Ama was worried about only one voice at her back. Even all these years later, she could still feel Michael’s frigid stare penetrating the seam of her jacket and burrowing under her skin as she did her best not to run from that dumpy little courthouse. She remembered the relief she’d felt when she’d heard Michael was dead, the exhale, the little laugh that followed. She’d giggled, for Christ’s sake, went out for drinks with an old friend, paid for the rounds, and didn’t tell him why.

But Michael wasn’t dead.

And now there was a girl locked up somewhere in those godforsaken woods, and even if Ama told someone about Hazel, no one would find her. Michael might just be an even bigger mystery than that evergreen labyrinth. No one knew him. His mother was blind and had been well around the bend even seventeen years ago. If she was still alive, she’d be little help. The only person who had any idea how Michael ticked was Ama, and he’d had two decades to sharpen his tools since using a paring knife to slice neighborhood pets and peel back their throats and lungs to look like butterfly wings.
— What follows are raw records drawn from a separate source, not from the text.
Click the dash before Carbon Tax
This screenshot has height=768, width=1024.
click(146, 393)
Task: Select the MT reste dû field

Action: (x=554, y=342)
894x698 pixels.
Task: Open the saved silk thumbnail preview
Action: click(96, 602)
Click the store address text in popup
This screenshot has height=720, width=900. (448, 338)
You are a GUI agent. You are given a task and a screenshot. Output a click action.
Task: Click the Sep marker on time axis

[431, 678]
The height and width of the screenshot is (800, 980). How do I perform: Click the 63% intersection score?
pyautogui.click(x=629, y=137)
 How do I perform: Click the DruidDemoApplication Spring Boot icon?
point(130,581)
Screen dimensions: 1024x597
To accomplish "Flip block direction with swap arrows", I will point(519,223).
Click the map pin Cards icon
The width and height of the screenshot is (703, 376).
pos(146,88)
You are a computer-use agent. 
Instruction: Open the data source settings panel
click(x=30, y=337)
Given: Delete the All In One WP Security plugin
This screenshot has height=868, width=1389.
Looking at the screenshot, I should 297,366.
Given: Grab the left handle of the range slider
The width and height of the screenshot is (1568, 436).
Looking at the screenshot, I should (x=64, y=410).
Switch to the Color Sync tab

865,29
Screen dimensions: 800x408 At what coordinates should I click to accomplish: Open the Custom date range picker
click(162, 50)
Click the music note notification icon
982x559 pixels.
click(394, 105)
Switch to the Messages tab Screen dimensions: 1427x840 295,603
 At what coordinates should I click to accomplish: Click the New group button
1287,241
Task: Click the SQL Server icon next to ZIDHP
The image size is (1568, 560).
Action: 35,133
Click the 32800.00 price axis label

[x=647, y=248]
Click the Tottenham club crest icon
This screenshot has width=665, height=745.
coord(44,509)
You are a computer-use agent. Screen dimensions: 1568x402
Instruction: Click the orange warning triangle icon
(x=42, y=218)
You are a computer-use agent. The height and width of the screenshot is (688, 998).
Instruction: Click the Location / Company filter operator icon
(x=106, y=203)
The only tools she’d sharpened in those same years were weapons meant to fight back against those who would hold Michael accountable for what he’d done. She’d positioned herself between defendants and their accusers for so long that she wasn’t sure if others saw any difference between the people who committed these crimes and what her role was in the aftermath. She knew she wasn’t an accessory after the fact. So why now, with a bullet wound in her chest, a brace on her foot, and a nurse checking her vital signs every three hours, did it suddenly feel like it?

 

 

MICHAEL Chapter 37 | October 2004 | Atlanta, Georgia

 


I SIT AT A CORNER booth in a Waffle House, my third cup of black coffee steaming between my hands, the entrance ramp to the interstate a quarter mile away, and Ama Chaplin’s business card on the table.

Chaplin.

She must’ve married. I close my eyes and recall her hand as she shoved a wad of cash in my face at the hotel bar. She wasn’t wearing a ring. Then again, she doesn’t seem the type. She was different than I remember. Something about her was equal parts emptier and more weighted down, worn dull and yet sharp enough to slice through bone in a single stroke. But it was her, striding away to the cadence of an imaginary snare drum, right between the two trees that framed the doorway to the patio, their leaves impossibly yellow.